Чухрай теперь не торопил свой отряд. Он старался делать почаще и попродолжительней привалы, чтобы дать возможность товарищам отдохнуть, набраться сил.

На стоянках у костров, когда в котлах варилась заправленная салом каша, беглецы откровенно рассказывали каждый о себе.

Так неожиданно для себя казаки узнали, что их давний боевой товарищ Устим Добрейко — добрый казак и по нраву своему, и по силе — годков семнадцать тому назад гулял по волжским и донским местам. И не просто на Волге-реке Устим гулял — волю да землю люду черному крестьянскому добывал. Вместе с самим мужицким царем Емелькой Пугачевым господ дворян, помещиков и купцов рубил да вешал… А когда одолели генералы царицыны Пугача, бежал Добрейко на Днепровщину, к голытьбе запорожской прибился.
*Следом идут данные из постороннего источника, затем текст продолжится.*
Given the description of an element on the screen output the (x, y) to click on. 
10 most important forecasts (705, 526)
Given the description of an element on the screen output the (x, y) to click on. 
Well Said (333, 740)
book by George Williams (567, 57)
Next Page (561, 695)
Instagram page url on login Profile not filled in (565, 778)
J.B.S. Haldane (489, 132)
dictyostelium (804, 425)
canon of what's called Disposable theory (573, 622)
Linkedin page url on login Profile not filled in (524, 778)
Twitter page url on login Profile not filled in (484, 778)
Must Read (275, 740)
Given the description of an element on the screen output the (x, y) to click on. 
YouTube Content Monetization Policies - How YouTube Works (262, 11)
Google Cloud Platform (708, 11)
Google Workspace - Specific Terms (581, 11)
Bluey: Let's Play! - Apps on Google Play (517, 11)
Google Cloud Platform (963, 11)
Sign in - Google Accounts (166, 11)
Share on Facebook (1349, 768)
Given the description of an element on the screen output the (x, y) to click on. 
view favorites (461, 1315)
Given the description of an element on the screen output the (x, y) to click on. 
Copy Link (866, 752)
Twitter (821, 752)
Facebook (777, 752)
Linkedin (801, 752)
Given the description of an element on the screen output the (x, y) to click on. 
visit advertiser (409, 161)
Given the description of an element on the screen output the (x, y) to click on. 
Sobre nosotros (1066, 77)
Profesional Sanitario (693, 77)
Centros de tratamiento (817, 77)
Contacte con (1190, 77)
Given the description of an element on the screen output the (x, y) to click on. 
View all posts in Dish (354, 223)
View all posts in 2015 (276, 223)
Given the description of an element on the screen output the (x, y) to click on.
Чудом от лютой казни спасся…

И тут словно в другом облике предстал перед друзьями-однополчанами Устим Добрейко — не очень высокий, да широкий в плечах, седой курносый казак с большими серыми, как полынь-трава, глазами. Теперь друзьям стали ясны многие ранее непонятные черты его нрава. И то, почему так угрюмо глядел Устим на всякое начальство и почему в бою всегда первым бросался на ятаганы янычарские, словно смерти себе искал…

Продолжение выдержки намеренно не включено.